Benjamin Hoste | Staff Photographer
The Chautauqua Symphony Orchestra performs Tuesday evening in the Amphitheater.

Pianist Roberto Plano looks for something beyond perfection when he plays music.

He believes that every musician must strive to balance technical mastery with musical expression. A musician who is technically perfect but doesn’t have an artistic message is less musical than a musician who can play with emotion and vitality despite his or her mistakes, he said.

At 8:15 p.m. tonight in the Amphitheater, the Chautauqua Symphony Orchestra will accompany Plano on Beethoven’s Piano Concerto No. 3 in C minor, Op. 37. The CSO will also perform Beethoven’s “Coriolan Overture” and Maurice Ravel’s “Alborada del gracioso,” “Pavane pour une infante défunte” and “Daphnis et Chloé, Suite No. 2.”

Guest conductor Marcelo Lehninger will lead the CSO in tonight’s program.

For Plano and Lehninger, the Beethoven concerto is special because it was written during a turning point of music composition; it straddles the Classical and Romantic eras. The rules of interpretation are a little looser for soloist and conductor, and they can take a few liberties with the performance.

“I really love to play this piece,” Plano said. “Every time I play it, I have goose bumps.”

Plano said he will perform a cadenza —an ornamental, virtuosic passage of solo music — that Beethoven didn’t write. The cadenza was written by Wilhelm Kempff and uses Beethoven’s original thematic material in a more modern way. Plano said he always looks for new ways to develop his classical piano repertoire and keep the pieces fresh.

“We have to be careful not to lose interesting classical music,” Plano said. “We have a mission to keep this alive. The modern world of music — sometimes they go too much for perfection, forgetting that this is an art.”

While Plano believes that technical skill, practice and hard work are all important aspects in learning music, he said that the ability to be musical and artistic cannot be overlooked — and it also can’t be taught.

“There are just a few that really have the gift — this gift of being personal and really an artist onstage, not just like a tape playing back [the music on the page],” Plano said. “The ultimate goal should be making art, not just playing the right notes.”

Lehninger agrees with Plano — to an extent.
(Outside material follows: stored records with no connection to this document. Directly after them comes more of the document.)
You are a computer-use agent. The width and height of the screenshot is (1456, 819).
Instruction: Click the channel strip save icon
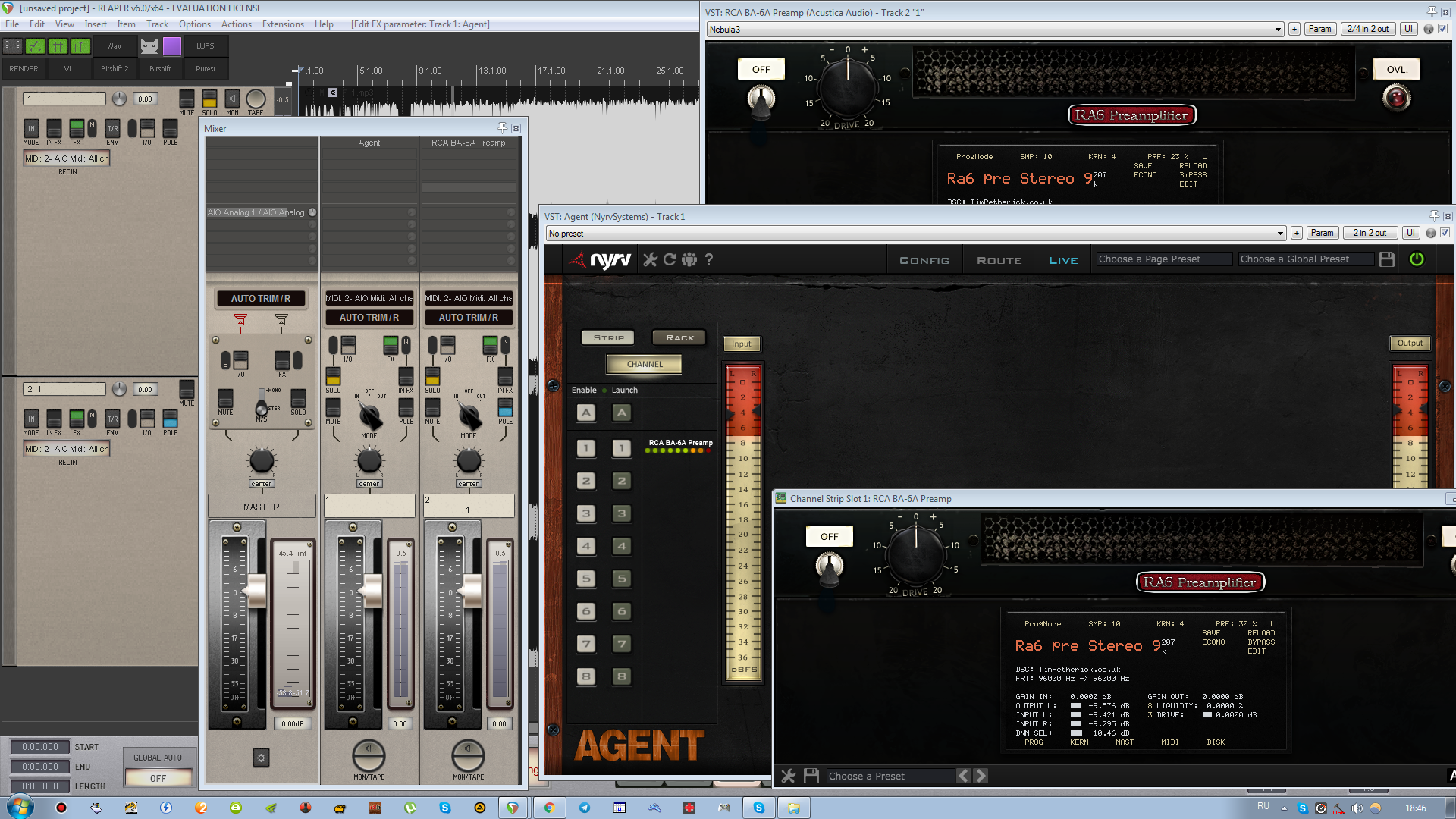811,776

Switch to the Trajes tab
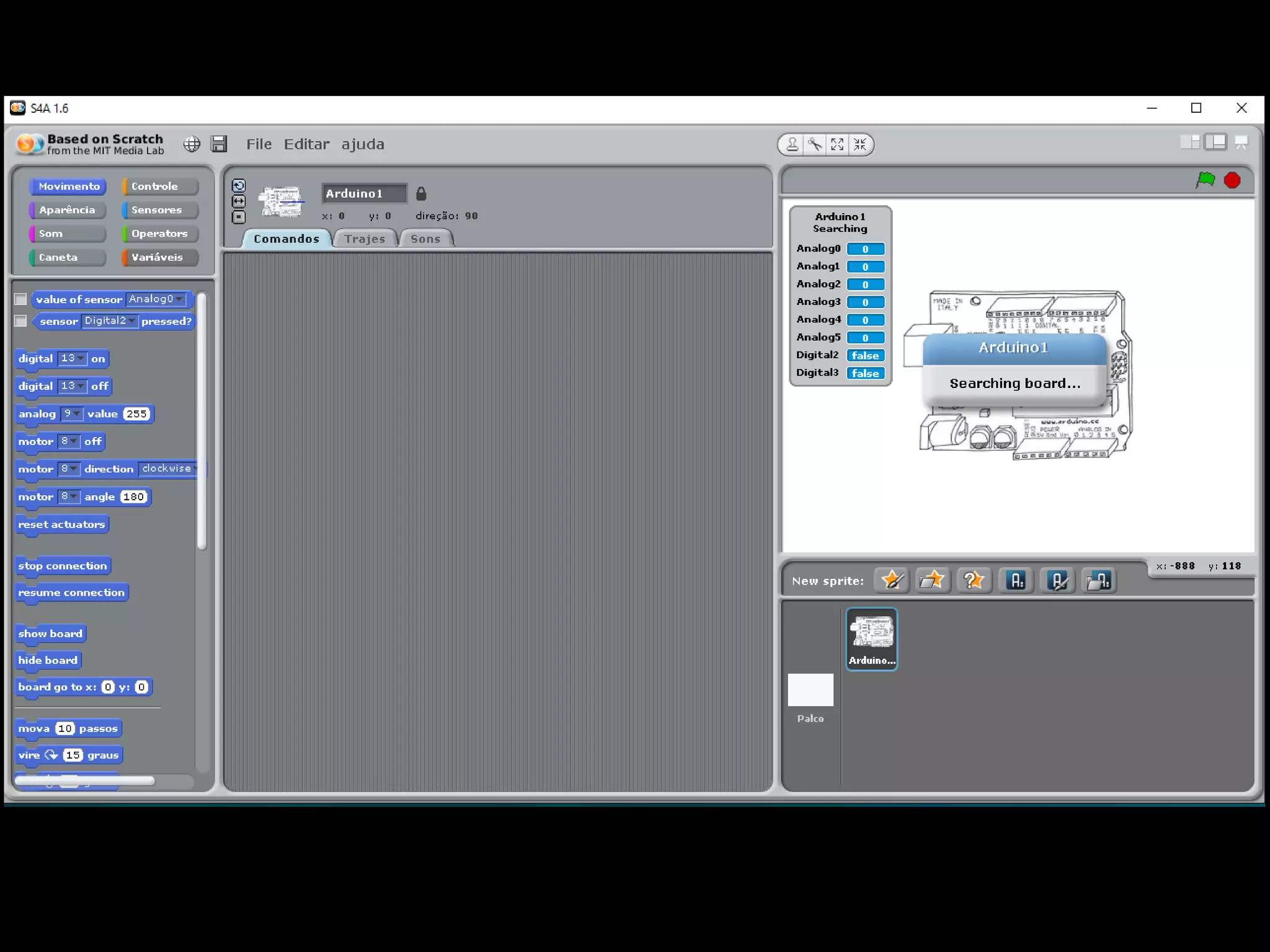point(365,239)
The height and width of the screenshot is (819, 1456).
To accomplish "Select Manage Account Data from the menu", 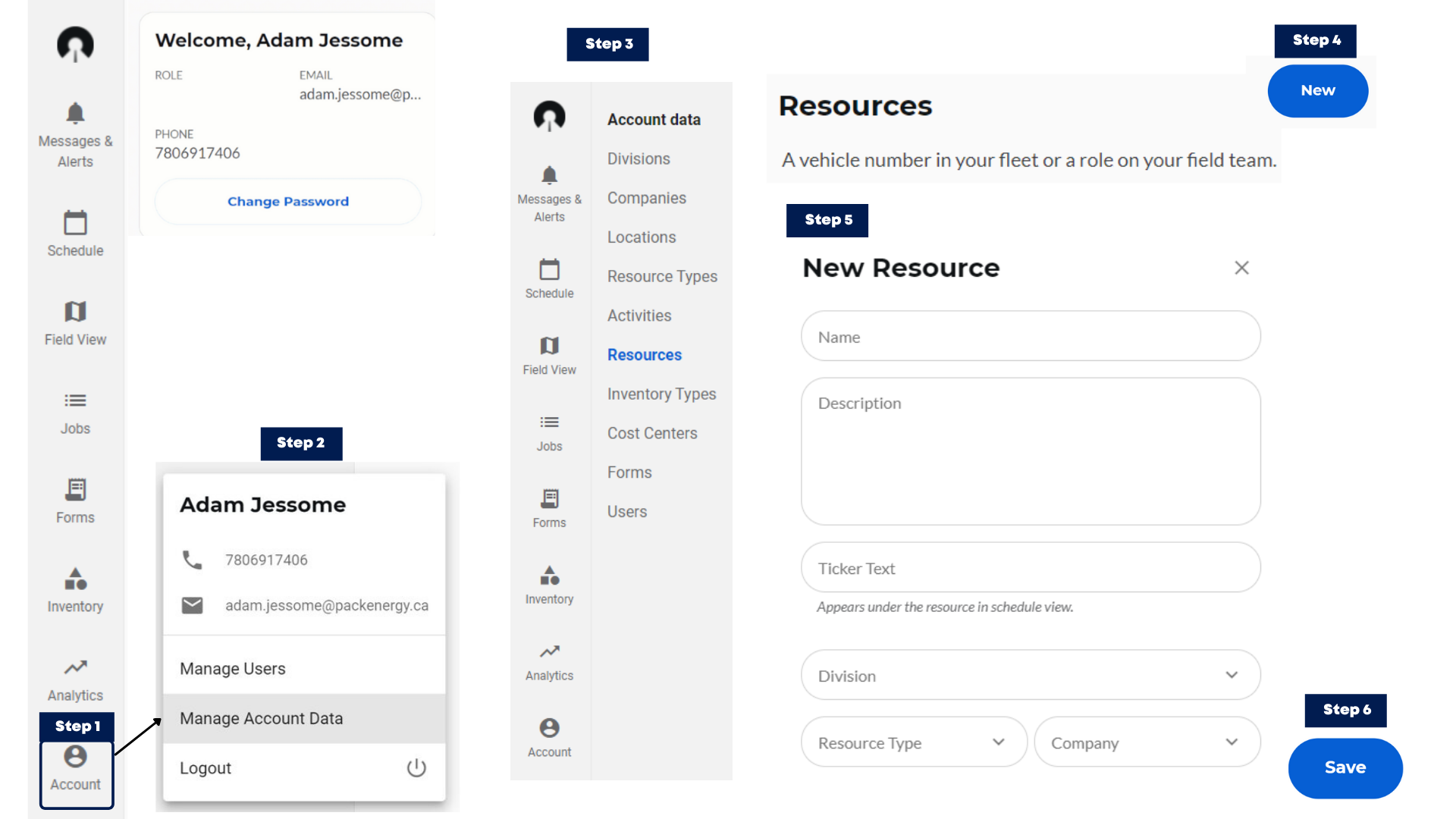I will [x=261, y=718].
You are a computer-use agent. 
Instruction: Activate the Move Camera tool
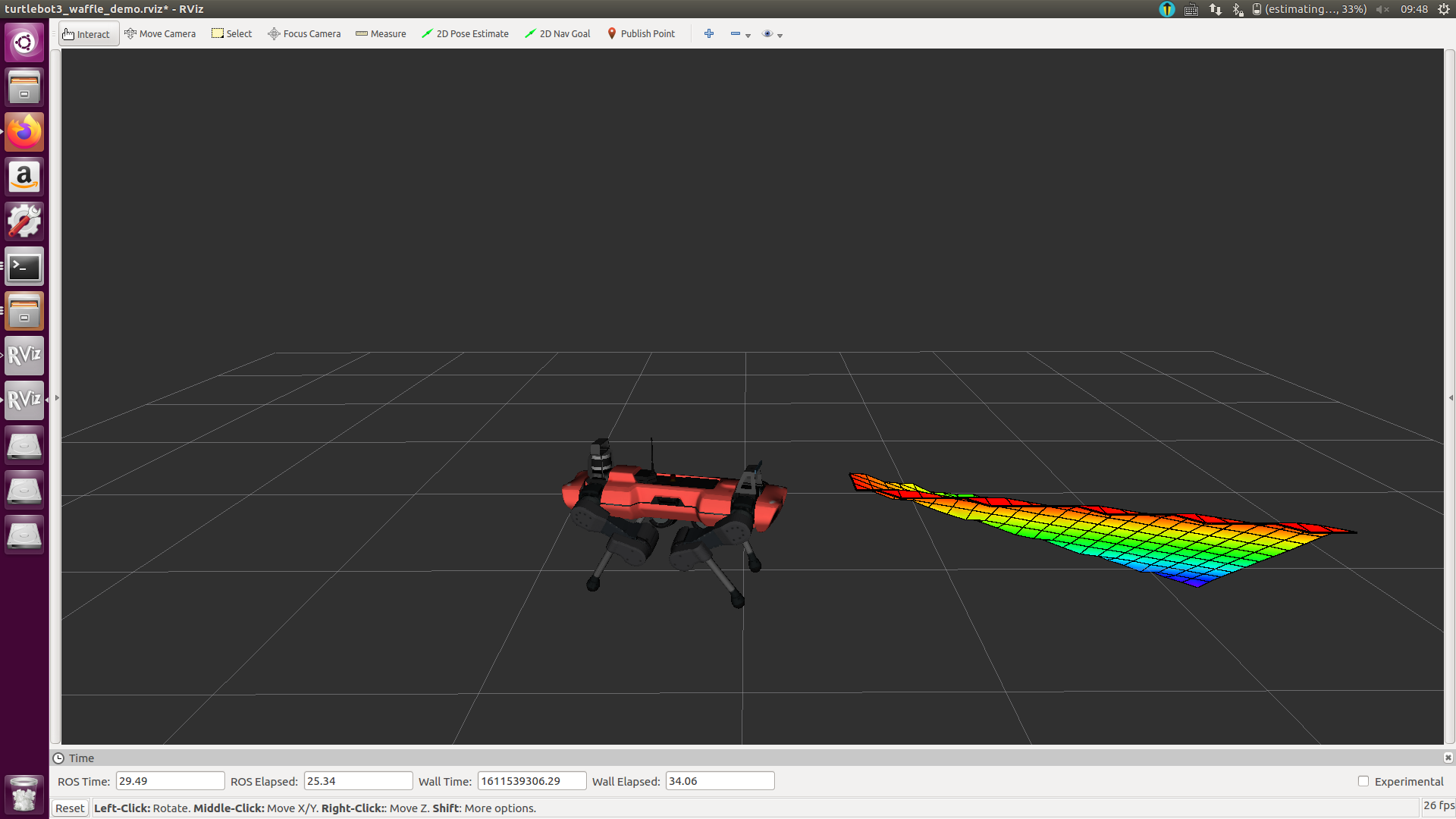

He said that Romantic-era compositions allow a certain amount of flexibility for musicians to interpret new ideas and readings. Kurt Masur, one of the conductor’s mentors, wrote of Lehninger that his “musical honesty” made him capable of finding his own truth in music and not copying another’s vision.

However, Lehninger is very sensitive about keeping musical expression rooted in the score. He said that the performer must always serve the composer and the music in his or her interpretation, not the other way around.

“All I try to do is to respect the text, to respect the score, to respect what the composer would have wanted,” Lehninger said. “The score is a bible: You can read and interpret it, but that’s the bible and you need to respect it.”

When Lehninger thinks back to his younger days of conducting, he finds some of his musical choices downright terrible. Every musician needs time and experience to gain maturity in expressive choices and knowledge of the repertoire they play, he said.

“If a musician in an orchestra asks why you’re doing [the music] that way, I need to have an answer,” Lehninger said. “And the answer can never be, ‘Because I want to do it that way.’ The answer needs to be [one] that you got from the composer.”

Plano has also learned about music from teaching at the Accademia Musicale Varesina. He asks his students to dive deep into themselves to find personal ways of expressing the music. He said that when he uses the techniques he teaches his students and revisits music he’s performed before, he can uncover something new that the composer had written.

“It is like a treasure map,” Plano said. “You know from your experience in teaching that something was hidden in it.”